EXERCISE INSTRUCTIONS: For the records that follow, please set down exactly the lines between the one holding "Image resolution: width=430, height=2576." and the one holding "Details [tab] (215, 935)", inclusive, and only those.

DATA SECTION:
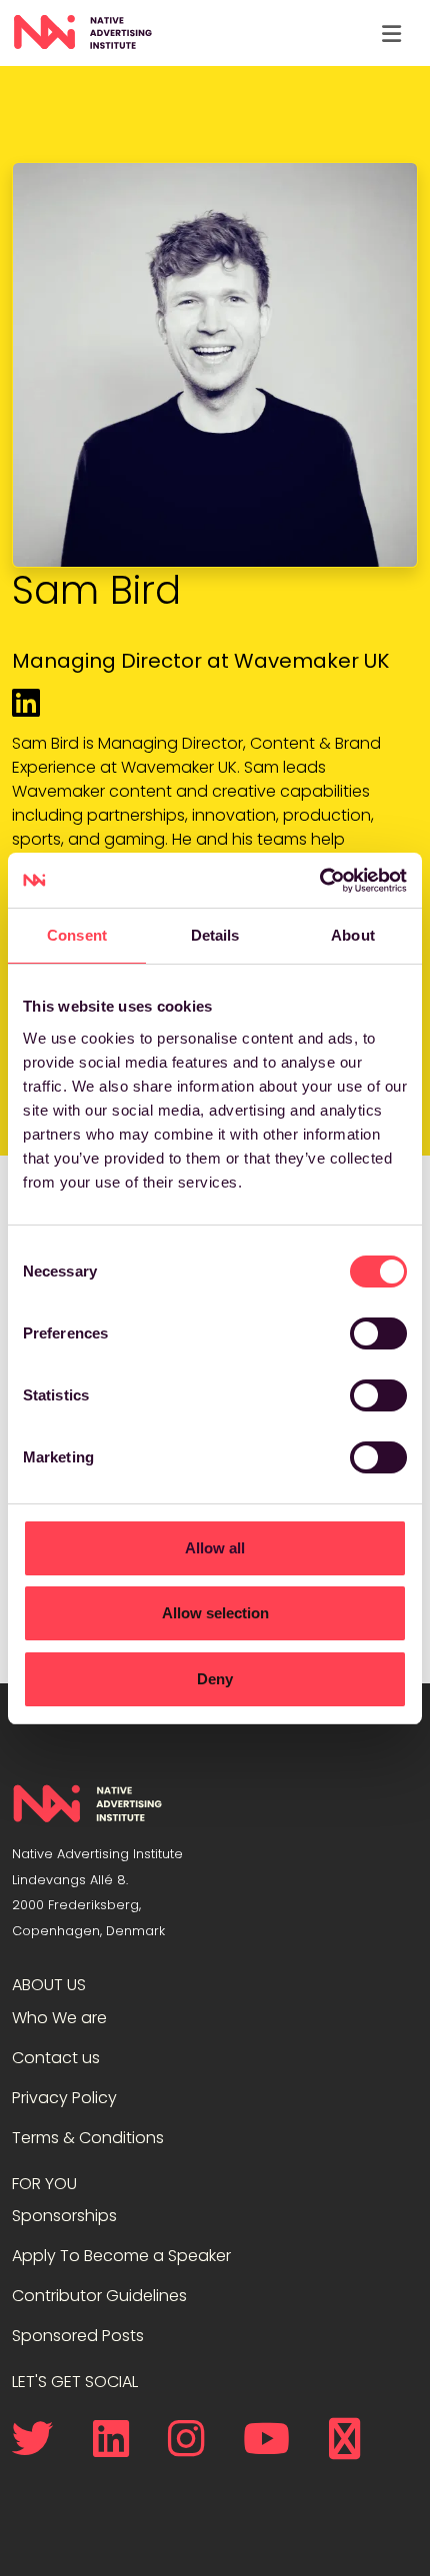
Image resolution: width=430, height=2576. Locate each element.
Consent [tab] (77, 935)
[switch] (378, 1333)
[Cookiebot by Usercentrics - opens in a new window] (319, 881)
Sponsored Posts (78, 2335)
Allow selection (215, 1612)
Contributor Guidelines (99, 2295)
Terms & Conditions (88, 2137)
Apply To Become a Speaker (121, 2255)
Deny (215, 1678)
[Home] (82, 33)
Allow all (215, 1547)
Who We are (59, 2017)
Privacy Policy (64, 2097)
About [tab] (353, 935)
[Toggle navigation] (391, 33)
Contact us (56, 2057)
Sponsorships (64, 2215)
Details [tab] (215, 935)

...

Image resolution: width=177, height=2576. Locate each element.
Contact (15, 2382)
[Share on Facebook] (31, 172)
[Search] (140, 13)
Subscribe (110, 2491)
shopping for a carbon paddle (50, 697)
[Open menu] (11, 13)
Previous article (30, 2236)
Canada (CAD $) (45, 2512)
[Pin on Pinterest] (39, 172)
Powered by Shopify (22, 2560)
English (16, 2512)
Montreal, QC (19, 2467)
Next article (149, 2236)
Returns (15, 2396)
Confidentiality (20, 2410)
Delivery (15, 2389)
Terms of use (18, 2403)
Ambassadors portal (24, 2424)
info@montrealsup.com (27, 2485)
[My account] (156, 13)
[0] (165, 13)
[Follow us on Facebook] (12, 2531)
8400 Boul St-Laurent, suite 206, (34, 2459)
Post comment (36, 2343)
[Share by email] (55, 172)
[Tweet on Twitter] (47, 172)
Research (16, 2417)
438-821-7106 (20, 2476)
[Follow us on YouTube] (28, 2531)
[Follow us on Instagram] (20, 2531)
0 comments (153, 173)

ANSWER BOX:
Image resolution: width=430, height=2576. Locate each element.
Consent [tab] (77, 935)
[switch] (378, 1333)
[Cookiebot by Usercentrics - opens in a new window] (319, 881)
Sponsored Posts (78, 2335)
Allow selection (215, 1612)
Contributor Guidelines (99, 2295)
Terms & Conditions (88, 2137)
Apply To Become a Speaker (121, 2255)
Deny (215, 1678)
[Home] (82, 33)
Allow all (215, 1547)
Who We are (59, 2017)
Privacy Policy (64, 2097)
About [tab] (353, 935)
[Toggle navigation] (391, 33)
Contact us (56, 2057)
Sponsorships (64, 2215)
Details [tab] (215, 935)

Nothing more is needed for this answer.